_Records drawn from a dataset_:

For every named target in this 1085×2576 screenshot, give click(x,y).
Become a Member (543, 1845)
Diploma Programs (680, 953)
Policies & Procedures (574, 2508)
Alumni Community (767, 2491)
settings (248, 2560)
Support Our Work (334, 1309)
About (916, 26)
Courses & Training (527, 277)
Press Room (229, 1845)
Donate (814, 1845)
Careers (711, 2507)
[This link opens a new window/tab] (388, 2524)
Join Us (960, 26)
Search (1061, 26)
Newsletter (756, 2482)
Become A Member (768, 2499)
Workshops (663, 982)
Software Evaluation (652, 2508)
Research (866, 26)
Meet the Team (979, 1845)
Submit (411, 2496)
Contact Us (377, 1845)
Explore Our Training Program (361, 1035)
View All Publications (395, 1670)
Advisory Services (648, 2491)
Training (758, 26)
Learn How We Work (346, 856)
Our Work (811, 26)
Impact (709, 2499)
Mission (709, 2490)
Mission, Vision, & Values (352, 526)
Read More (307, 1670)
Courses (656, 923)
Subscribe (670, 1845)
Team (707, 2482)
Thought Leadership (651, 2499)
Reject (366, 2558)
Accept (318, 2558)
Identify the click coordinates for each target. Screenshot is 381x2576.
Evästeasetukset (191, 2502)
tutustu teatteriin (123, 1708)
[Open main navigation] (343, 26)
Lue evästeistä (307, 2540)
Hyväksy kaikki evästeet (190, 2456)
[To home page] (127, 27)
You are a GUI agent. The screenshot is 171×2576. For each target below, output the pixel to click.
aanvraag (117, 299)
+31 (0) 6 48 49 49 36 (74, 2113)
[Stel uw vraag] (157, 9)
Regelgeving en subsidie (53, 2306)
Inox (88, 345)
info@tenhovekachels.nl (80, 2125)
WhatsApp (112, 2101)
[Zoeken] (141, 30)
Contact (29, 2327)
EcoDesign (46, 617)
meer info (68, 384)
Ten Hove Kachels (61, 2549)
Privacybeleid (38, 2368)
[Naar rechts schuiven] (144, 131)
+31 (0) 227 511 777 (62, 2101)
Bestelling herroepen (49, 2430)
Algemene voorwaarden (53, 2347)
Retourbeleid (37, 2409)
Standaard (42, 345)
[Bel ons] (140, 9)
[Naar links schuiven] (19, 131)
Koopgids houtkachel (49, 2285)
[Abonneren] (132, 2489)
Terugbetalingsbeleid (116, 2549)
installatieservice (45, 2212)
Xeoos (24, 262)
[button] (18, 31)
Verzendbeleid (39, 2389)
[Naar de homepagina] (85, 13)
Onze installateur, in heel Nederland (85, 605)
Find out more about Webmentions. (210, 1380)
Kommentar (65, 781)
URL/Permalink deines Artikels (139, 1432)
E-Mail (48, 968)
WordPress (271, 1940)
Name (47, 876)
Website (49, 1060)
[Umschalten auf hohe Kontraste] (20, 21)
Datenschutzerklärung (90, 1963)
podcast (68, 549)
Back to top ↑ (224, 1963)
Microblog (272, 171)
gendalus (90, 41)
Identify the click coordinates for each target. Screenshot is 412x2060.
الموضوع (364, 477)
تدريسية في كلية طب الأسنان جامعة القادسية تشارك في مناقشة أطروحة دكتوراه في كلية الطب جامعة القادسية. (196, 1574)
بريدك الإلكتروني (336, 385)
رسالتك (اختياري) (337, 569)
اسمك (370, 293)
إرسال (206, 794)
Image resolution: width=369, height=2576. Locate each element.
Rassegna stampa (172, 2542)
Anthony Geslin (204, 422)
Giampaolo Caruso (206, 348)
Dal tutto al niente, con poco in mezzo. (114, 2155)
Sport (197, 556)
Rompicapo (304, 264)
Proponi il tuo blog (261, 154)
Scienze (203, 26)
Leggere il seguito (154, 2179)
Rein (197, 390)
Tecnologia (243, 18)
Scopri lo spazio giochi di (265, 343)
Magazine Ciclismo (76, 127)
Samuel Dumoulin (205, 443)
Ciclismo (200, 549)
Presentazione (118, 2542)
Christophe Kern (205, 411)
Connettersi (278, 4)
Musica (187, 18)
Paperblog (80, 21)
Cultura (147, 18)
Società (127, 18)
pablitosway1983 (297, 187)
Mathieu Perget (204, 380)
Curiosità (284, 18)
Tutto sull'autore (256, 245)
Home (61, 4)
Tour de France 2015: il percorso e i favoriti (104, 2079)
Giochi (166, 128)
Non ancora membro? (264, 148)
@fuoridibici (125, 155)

_What this task involves_:
Go through the records above, find each line with the string "coordinates", and copy it.

_Answer area_:
Identify the click coordinates for each target. Screenshot is 381x2576.
Identify the click coordinates for each target. Screenshot is 412x2060.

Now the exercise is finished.